Monday, May 28, 2012

Thinking about drinking

So I took off on yesterday's "long" run at about 7:30 in the morning. I thought I'd enjoy a sleep-in on my second day of summer vacation, so I stayed in bed until 6:30, for crying out loud. The problem here in the summer is that any run that starts later than 7:00 is going to be hot. Yesterday was not an exception.

I had a decent run going. Decent considering I have about 20 pounds to lose, and my pace is impacted by every one of those pounds. Still, I was at a solid LSD pace for the first three miles or so. By mile three and a half, I was soaked in sweat, and taking off my sunglasses seemed like a solution to dealing with the heat. For some reason, I feel the heat in my eyes.

And I was drinking. A lot. I had a water bottle on a waist pack, and I had drained it by mile four and a half. Yea for me! Wait. I still had at least three miles to go no matter which way I turned, and I had no water, and I was starting to bake in the sun, and there was no shade in sight.

Signs a run isn't going as well as I had hoped:
1. I take off my sunglasses because they are making me hot (I know, I already said this one, but I'm about to make a list here.)
2. I have to switch from NPR to music because I can't stand the chatter in my ears.
3. I start searching for shade where there is none.
4. I ponder stealing water from someone's hose and weigh whether or not that will get me shot.

So here's the short version. I ran out of water. The wheels fell off the bus. I started thinking maybe I should have rationed out my water over the whole run instead of drinking when I was thirsty early on. Clearly, the best solution would be to leave the house with enough water, but which is better: rationing or risking running out? That's the QOD--question of the day.

I was gassed by the time I got home. I'm amazed at how dehydration will impact me for the rest of the day. I have had fifteen milers that felt better than yesterday. But no water=no legs.


Wednesday, May 23, 2012

Bricking...the endorphins!

I got in the pool yesterday for the first time in about a year and a half. I was expecting to be dying after about 500 yards of swimming, but I was still going strong at a mile. So I guess that was a good thing. Last time I got into the pool after having taken such a long break, I was ready to vomit at about 400 yards. But that was right after the baby was born. Better shape now.

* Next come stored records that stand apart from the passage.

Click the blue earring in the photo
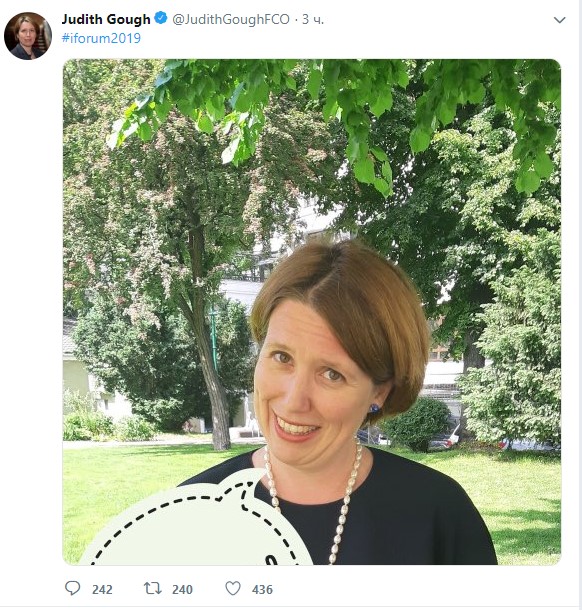 [x=375, y=408]
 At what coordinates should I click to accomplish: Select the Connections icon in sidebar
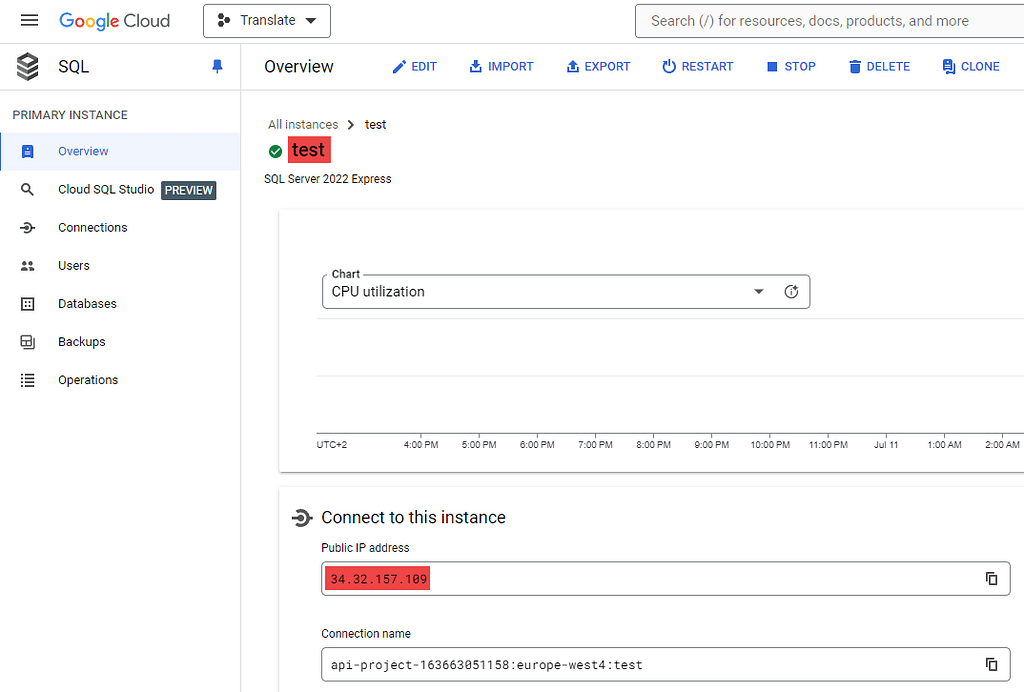tap(29, 227)
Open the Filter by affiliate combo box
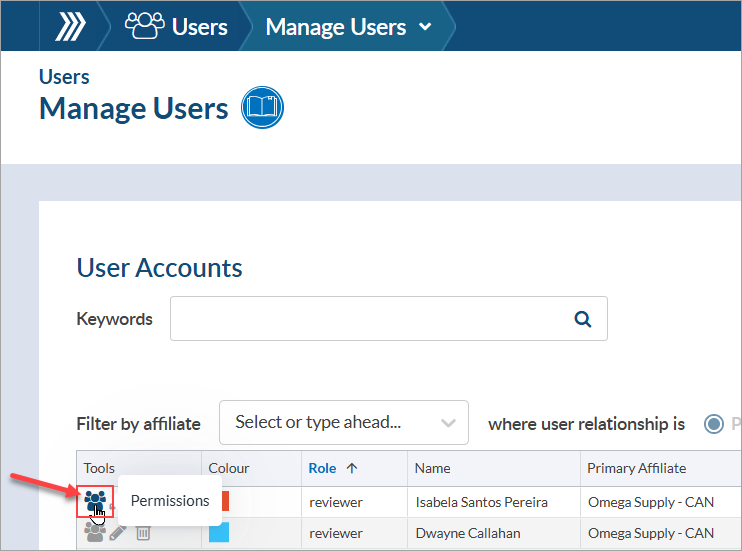The image size is (742, 551). pos(343,422)
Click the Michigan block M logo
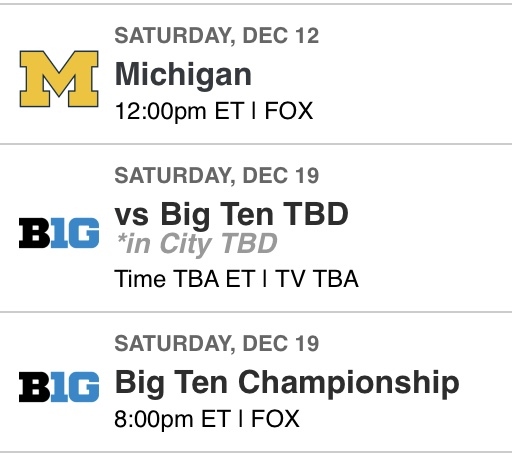512x455 pixels. click(x=59, y=79)
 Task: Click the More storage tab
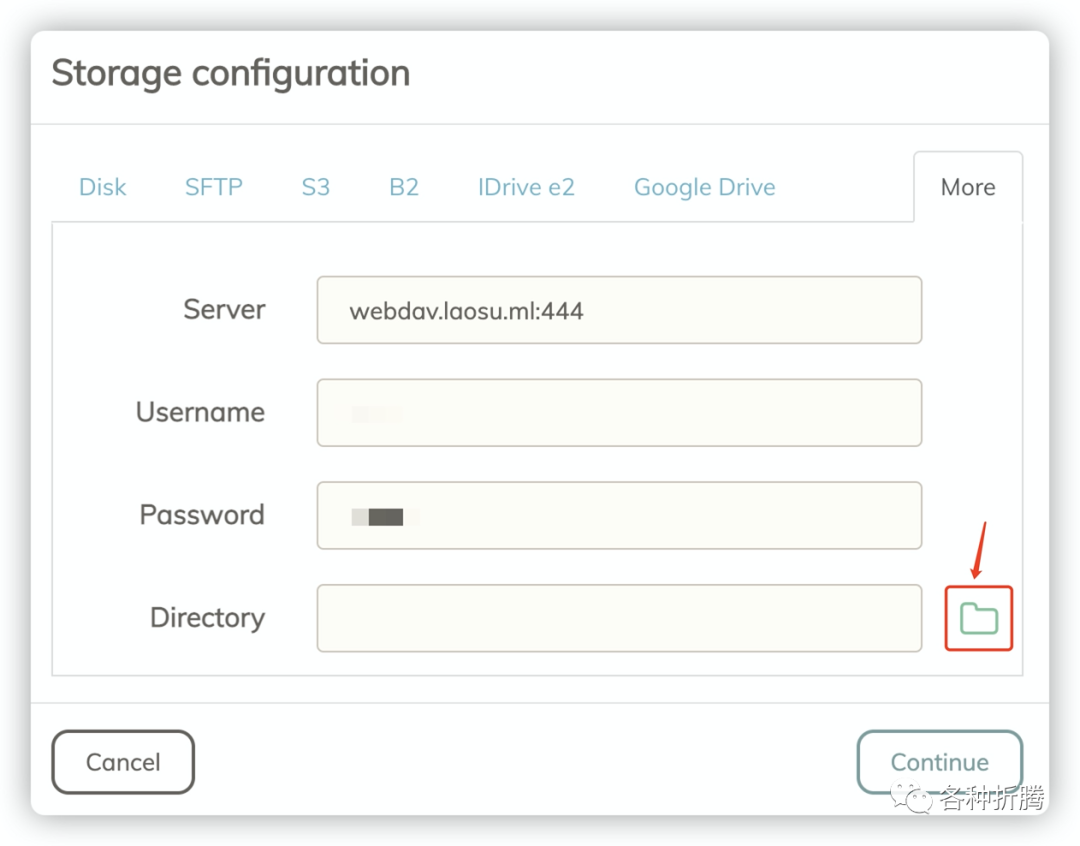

Went home last night and ran 3 miles. So technically speaking, it wasn't a brick workout where you do one immediately after the other, but it was a double, and I haven't done a double in...well, I don't know how long. The run went well. I was satisfactorilly tired at the end. Oh, how I have missed doubles and bricks.

I came off the Flying Pig thinking I'd like to just train mindlessly for the summer, doing whatever I felt like doing whenever I felt like doing it. No structure. No plan. Just go. That thinking lasted less than a week. That's not my style. I like to think it can be my style. But it's not. No plan depresses me. Seriously.

I've moved on to planning for a sprint-distance tri (maybe two?) in August and the Indy half marathon again in October. I've got to drop some weight. Again. And I've got to pick up some speed. A lot. And I'd like to put together a well-rounded training program for the summer that has me up before the crack of dawn running while the baby is still in bed. I really enjoyed that last summer.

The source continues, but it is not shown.